• Itinerari

Monte di Brianza da Olgiate Molgora

Partenza/Arrivo
Da: Calco (LC)
A: Calco (LC)
Tipologia/Periodo
Trekking
Primavera/Estate/Autunno/Inverno
Durata/Lunghezza
6 ore
17km
Dislivello
Salita: 1000m
Difficoltà
PER TUTTI

Il Monte di Brianza ha mantenuto nel tempo un elevato valore paesaggistico: antichi nuclei rurali e cascine, che insieme ai boschi e ai terrazzamenti, hanno conservato e l’architettura e gli abitati della civiltà contadina tipici dell’Alta Brianza.

 

Questo paesaggio rappresenta il valore identitario della Brianza che vede i suoi centri abitati collegati da millenarie mulattiere e una articolata rete sentieristica.

La morfologia del territorio è stata completamente modificata per lo sfruttamento delle risorse, trasformando il paesaggio da ambiente naturale a territorio rurale. Non solo opere agricole, ma vere opere architettoniche, create dall’uomo per modellare la verticalità dei pendii, ampliare lo spazio coltivabile, contenere l’avanzare tenace del bosco e delimitare le proprietà terriere.
*-*-*
◆ Quesiti ed esercizi
**A)** Rispondi alle seguenti domande sul testo sul Monte di Brianza.
(i) Quante ore dura l'itinerario?
(ii) Qual è il dislivello in salita?
(iii) Da che cosa sono collegati i centri abitati della Brianza?
**B)** Trascrivi senza modifiche il passo del testo sul Monte di Brianza che parte dalle parole "Questo paesaggio rappresenta" e termina dopo le parole "articolata rete sentieristica.".
**C)** Riassumi in due frasi il testo sul Monte di Brianza.

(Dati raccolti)
*-*-*
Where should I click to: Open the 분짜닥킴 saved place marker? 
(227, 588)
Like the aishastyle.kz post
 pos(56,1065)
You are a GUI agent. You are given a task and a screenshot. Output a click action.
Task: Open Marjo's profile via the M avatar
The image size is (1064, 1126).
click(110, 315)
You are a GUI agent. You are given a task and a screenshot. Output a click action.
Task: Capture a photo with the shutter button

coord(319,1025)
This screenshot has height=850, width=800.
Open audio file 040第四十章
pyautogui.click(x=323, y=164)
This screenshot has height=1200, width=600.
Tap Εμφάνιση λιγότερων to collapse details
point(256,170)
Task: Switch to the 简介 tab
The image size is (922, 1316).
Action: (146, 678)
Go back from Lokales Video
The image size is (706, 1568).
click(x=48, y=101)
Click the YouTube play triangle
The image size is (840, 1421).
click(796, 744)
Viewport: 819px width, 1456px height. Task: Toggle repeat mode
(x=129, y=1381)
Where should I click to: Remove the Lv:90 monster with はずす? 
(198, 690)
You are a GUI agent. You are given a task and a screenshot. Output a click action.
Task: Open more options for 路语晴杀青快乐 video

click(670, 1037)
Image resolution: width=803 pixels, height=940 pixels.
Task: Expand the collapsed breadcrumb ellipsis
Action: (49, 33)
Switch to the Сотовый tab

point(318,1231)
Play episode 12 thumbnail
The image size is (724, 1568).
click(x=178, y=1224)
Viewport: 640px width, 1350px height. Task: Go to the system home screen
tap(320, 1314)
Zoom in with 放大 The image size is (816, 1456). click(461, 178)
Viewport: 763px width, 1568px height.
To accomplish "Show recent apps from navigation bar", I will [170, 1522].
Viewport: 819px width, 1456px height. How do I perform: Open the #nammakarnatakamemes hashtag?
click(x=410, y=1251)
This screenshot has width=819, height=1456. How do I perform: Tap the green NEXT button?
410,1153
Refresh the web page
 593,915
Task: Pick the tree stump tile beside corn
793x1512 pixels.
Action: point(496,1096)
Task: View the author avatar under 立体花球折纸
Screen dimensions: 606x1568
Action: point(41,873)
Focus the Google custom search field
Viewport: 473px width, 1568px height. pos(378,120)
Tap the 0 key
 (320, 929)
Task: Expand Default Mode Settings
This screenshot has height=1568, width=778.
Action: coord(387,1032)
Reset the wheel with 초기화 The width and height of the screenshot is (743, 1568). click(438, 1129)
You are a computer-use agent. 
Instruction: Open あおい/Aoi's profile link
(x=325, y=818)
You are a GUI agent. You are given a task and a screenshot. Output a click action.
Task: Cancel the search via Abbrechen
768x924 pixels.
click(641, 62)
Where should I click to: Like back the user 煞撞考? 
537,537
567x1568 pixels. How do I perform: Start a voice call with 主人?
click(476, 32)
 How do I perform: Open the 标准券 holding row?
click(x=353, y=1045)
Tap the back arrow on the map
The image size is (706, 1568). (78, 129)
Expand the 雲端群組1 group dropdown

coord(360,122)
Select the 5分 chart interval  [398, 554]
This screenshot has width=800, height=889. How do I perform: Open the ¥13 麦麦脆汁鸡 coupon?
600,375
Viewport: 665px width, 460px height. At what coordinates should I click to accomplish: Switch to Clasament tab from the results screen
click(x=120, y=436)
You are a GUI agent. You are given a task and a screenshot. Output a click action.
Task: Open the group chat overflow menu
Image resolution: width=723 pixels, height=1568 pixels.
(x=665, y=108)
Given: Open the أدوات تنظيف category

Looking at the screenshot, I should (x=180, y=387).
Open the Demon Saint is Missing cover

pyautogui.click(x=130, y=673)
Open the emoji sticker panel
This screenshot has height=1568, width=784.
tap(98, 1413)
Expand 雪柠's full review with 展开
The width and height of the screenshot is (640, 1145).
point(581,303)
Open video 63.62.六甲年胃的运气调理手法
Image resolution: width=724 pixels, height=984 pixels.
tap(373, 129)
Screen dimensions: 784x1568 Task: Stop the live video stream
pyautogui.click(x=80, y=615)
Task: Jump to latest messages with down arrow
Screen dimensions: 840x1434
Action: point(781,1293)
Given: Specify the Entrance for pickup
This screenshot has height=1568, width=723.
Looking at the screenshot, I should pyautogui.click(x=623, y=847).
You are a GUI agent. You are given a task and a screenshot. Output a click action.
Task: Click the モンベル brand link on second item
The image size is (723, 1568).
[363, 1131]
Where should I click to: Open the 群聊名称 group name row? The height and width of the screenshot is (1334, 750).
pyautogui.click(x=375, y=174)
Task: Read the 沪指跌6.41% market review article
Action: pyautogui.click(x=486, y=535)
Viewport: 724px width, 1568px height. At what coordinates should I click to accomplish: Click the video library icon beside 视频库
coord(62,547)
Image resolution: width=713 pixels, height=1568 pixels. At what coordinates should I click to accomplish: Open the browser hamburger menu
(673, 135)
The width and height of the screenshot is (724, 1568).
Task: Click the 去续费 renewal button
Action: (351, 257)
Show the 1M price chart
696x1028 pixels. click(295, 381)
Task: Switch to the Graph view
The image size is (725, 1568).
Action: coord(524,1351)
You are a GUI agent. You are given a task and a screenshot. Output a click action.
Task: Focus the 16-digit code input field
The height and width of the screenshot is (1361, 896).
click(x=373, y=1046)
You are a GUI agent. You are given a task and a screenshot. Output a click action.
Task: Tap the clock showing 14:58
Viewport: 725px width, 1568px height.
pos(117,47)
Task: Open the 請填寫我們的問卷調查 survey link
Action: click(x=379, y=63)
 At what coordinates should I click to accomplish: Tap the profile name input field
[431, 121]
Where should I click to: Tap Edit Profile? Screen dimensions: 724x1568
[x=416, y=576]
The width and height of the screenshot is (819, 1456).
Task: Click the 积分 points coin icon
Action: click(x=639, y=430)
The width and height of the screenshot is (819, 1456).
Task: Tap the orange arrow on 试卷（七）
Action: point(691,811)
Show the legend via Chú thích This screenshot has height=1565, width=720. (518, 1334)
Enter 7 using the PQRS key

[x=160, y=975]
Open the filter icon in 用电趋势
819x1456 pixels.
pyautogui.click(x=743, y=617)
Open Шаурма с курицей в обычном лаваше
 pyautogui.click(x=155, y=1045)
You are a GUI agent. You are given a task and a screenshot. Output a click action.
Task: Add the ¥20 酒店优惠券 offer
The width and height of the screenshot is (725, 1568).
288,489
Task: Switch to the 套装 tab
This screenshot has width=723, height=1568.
*-*-*
◆ Risposte
**A)**
(i) 6 ore.
(ii) 1000 m.
(iii) Da millenarie mulattiere e da un'articolata rete sentieristica.

**B)**
Questo paesaggio rappresenta il valore identitario della Brianza che vede i suoi centri abitati collegati da millenarie mulattiere e una articolata rete sentieristica.

**C)** Il Monte di Brianza ha mantenuto un elevato valore paesaggistico grazie a nuclei rurali, cascine, boschi e terrazzamenti tipici della civiltà contadina dell'Alta Brianza, e i centri abitati della Brianza sono collegati da millenarie mulattiere e da una rete di sentieri. L'uomo ha modificato completamente la morfologia del territorio per sfruttarne le risorse, realizzando opere per modellare i pendii, ampliare lo spazio coltivabile, contenere il bosco e delimitare le proprietà terriere.